A Shapley Value-Based Argumentation Framework Integrating CRITIC and MARCOS for Sustainable Supplier Evaluation: Evidence from a Global Semiconductor Supply Chain
DOI:
https://doi.org/10.59543/cg894606Keywords:
Shapley value, cooperative game theory, interaction index, MARCOS, argumentation, technology supply chain, ESG, supplier evaluationAbstract
Supplier evaluation in technology supply chains requires transparent, defensible multi-criteria decision-making (MCDM) methods that capture complex interactions among financial, environmental, and governance criteria. This study proposes a novel framework integrating Shapley values from cooperative game theory with the MARCOS method, augmented by an argumentation-based interpretation layer grounded in Shapley interaction indices. Unlike classical CRITIC weighting, the Shapley value considers the marginal contribution of each criterion across all 128 possible coalitions, producing weights that reflect each criterion’s true cooperative importance.
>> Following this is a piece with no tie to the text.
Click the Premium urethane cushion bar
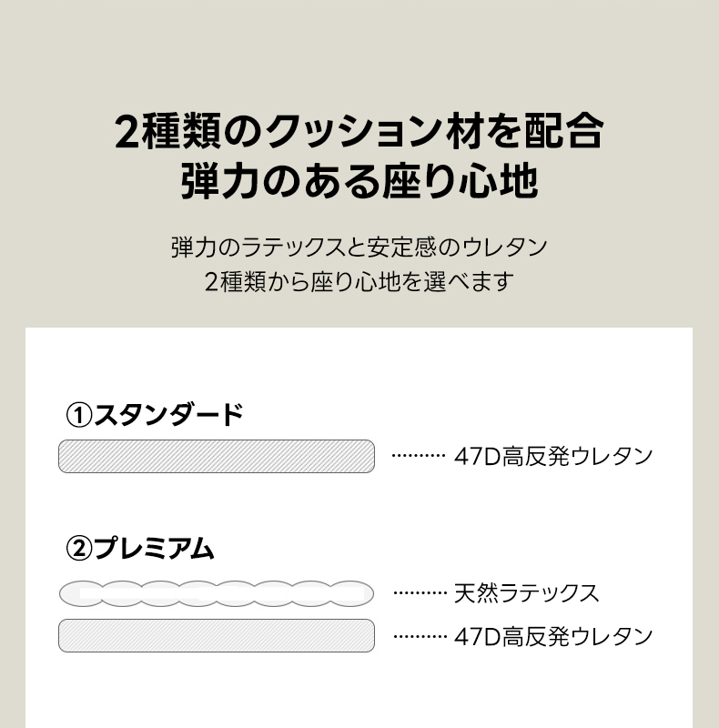This screenshot has height=728, width=719. coord(217,635)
The Shapley interaction index quantifies synergy or redundancy between every pair of criteria, providing a natural mapping onto argumentation support and attack relations. Applied to 52 first-tier suppliers in a leading semiconductor corporation’s global supply chain across seven evaluation criteria, the framework reveals that Shapley weights are substantially more balanced than classical CRITIC weights. The interaction analysis uncovers that cross-domain criterion pairs exhibit stronger synergies than within-domain pairs. Microsoft, Intel, BMW, SAP, and HP emerge as the top five suppliers, and sensitivity analysis confirms exceptional stability in rankings (mean Spearman ρ = 0.9950). An argumentation-based quadrant classification reveals that 84.6% of suppliers cluster along the performance–ESG diagonal.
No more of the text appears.